■ Raw data
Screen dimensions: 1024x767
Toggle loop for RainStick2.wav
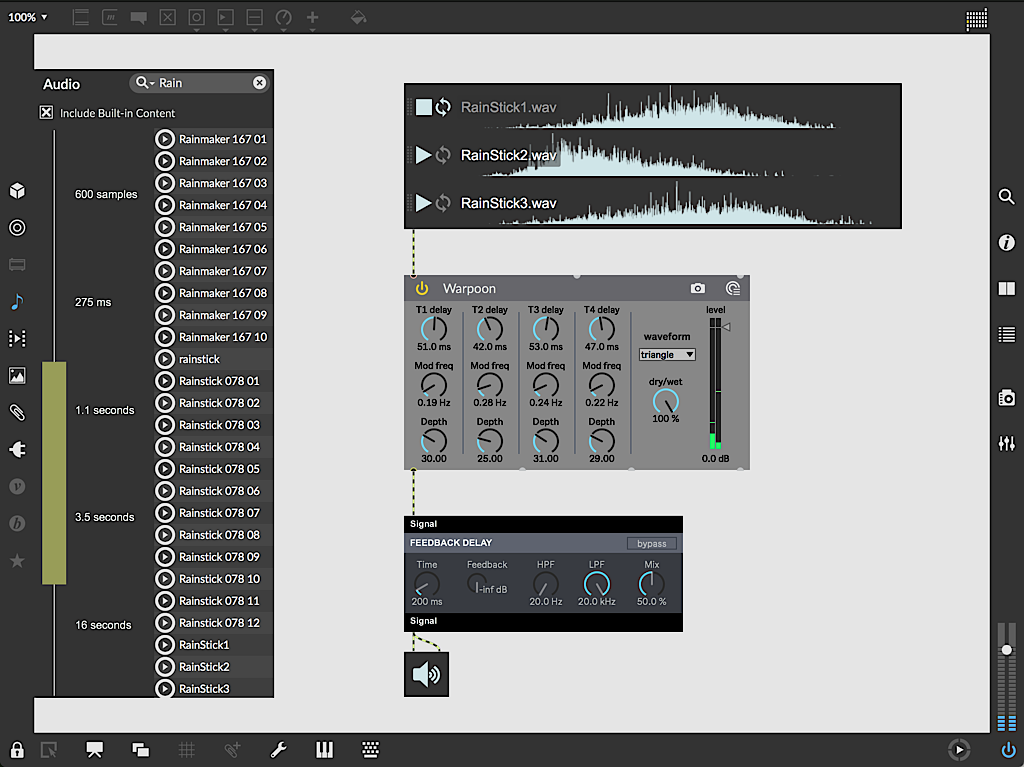444,155
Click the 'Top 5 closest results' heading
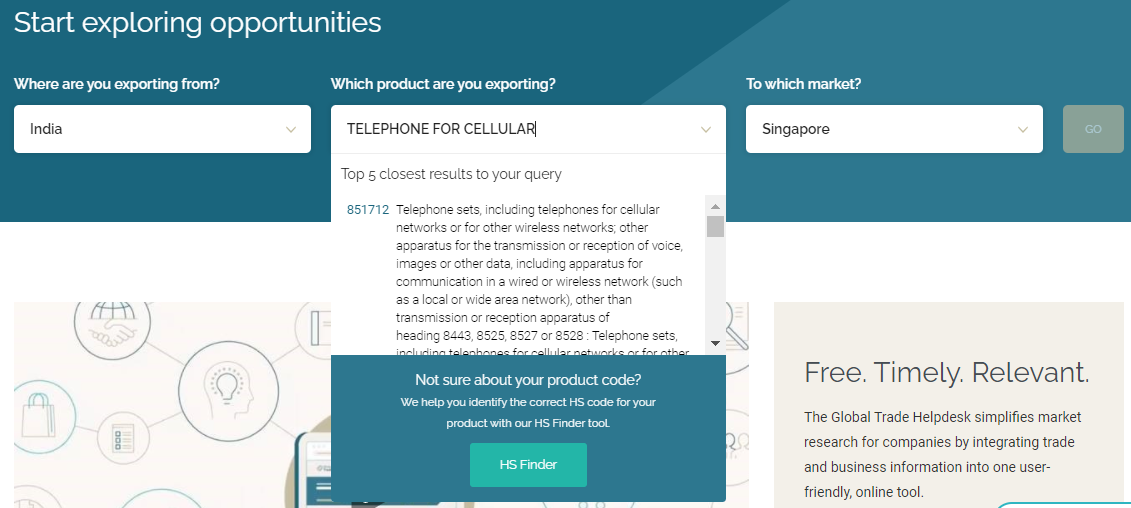 pos(451,174)
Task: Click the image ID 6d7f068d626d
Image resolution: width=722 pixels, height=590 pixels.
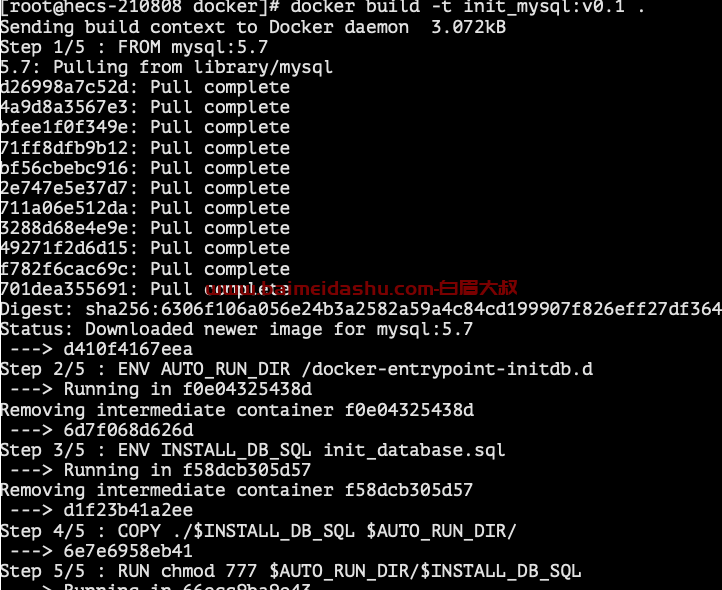Action: pos(128,430)
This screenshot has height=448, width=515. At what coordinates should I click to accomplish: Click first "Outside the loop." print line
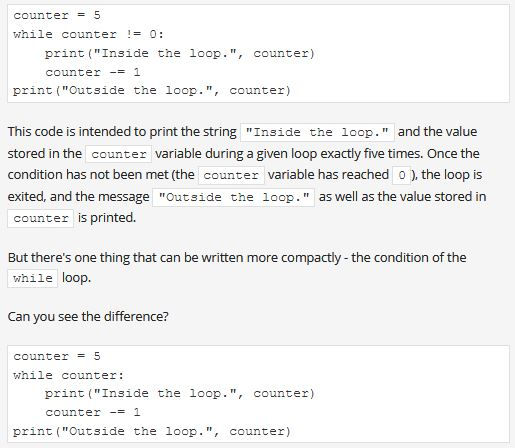[152, 91]
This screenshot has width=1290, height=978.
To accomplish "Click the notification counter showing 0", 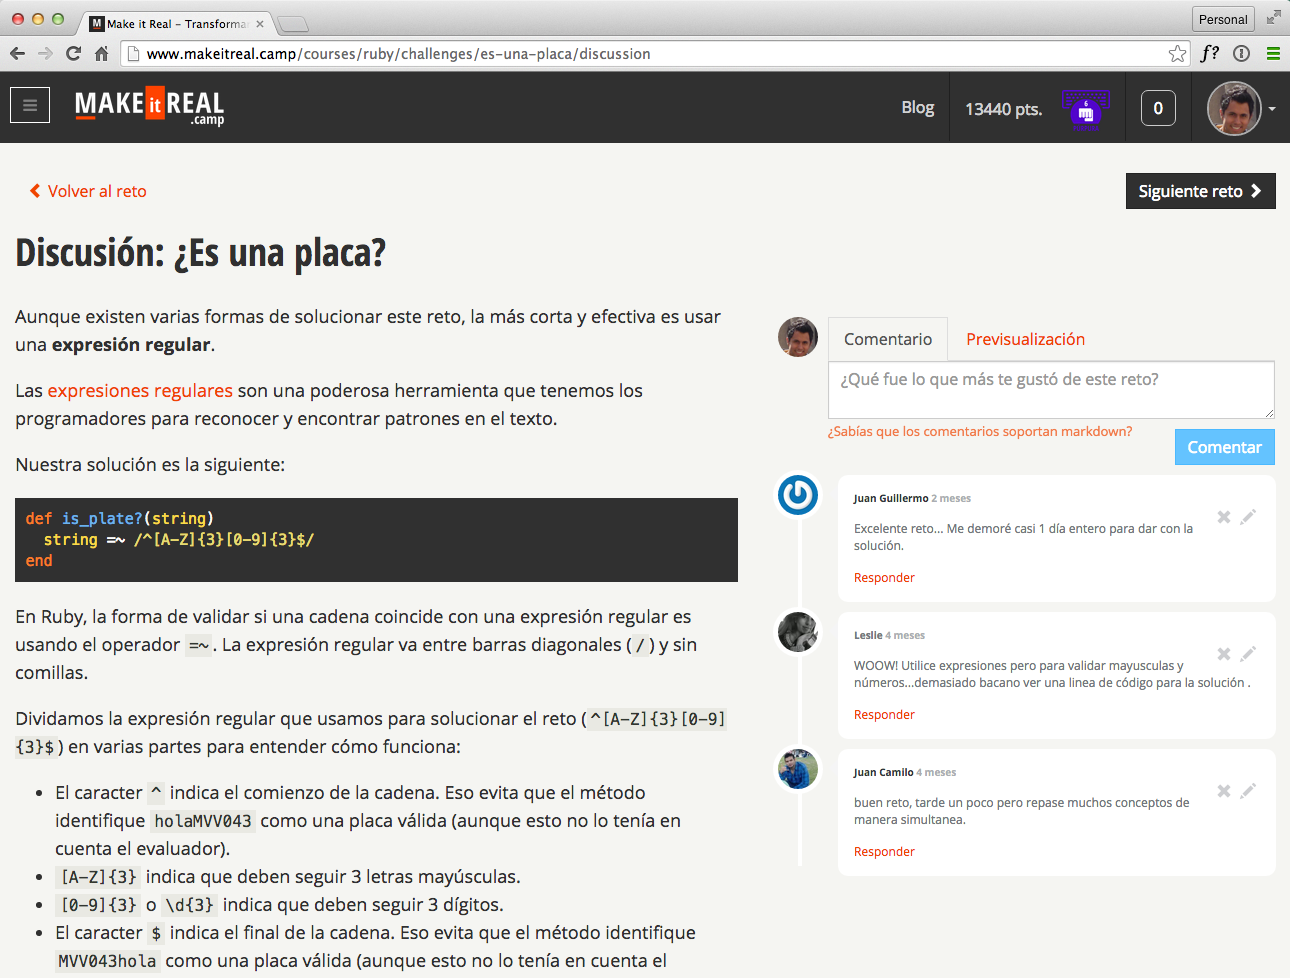I will [x=1158, y=108].
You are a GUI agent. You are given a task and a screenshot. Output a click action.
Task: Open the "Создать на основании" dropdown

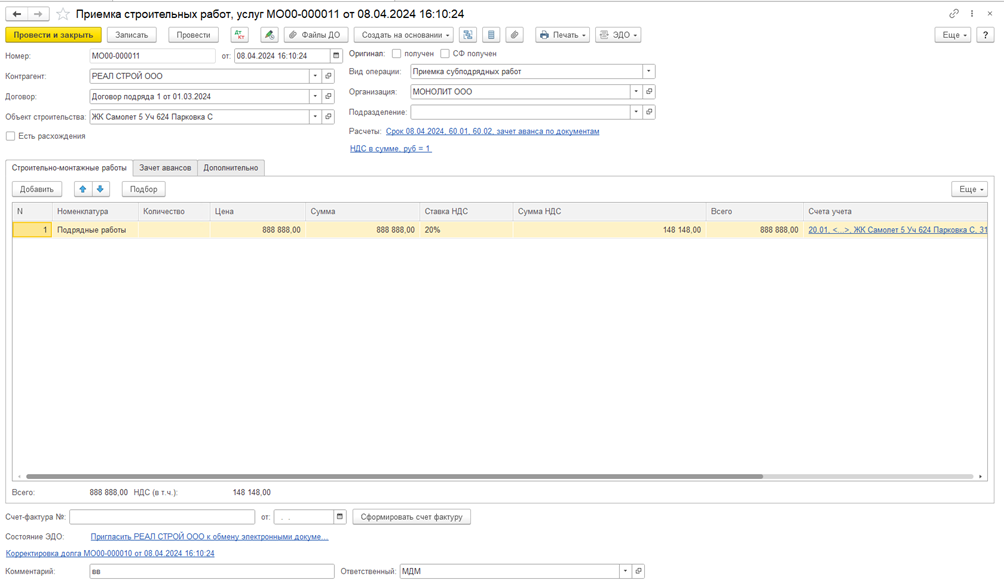403,35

■ Activity
A word-for-word copy of the lines from the one with "You are a GUI" through the final line of the listing above is the whole answer, and it contains no pictures.

■ Answer to this exercise
You are a GUI agent. You are given a task and a screenshot. Output a click action.
Task: Open the "Создать на основании" dropdown

403,35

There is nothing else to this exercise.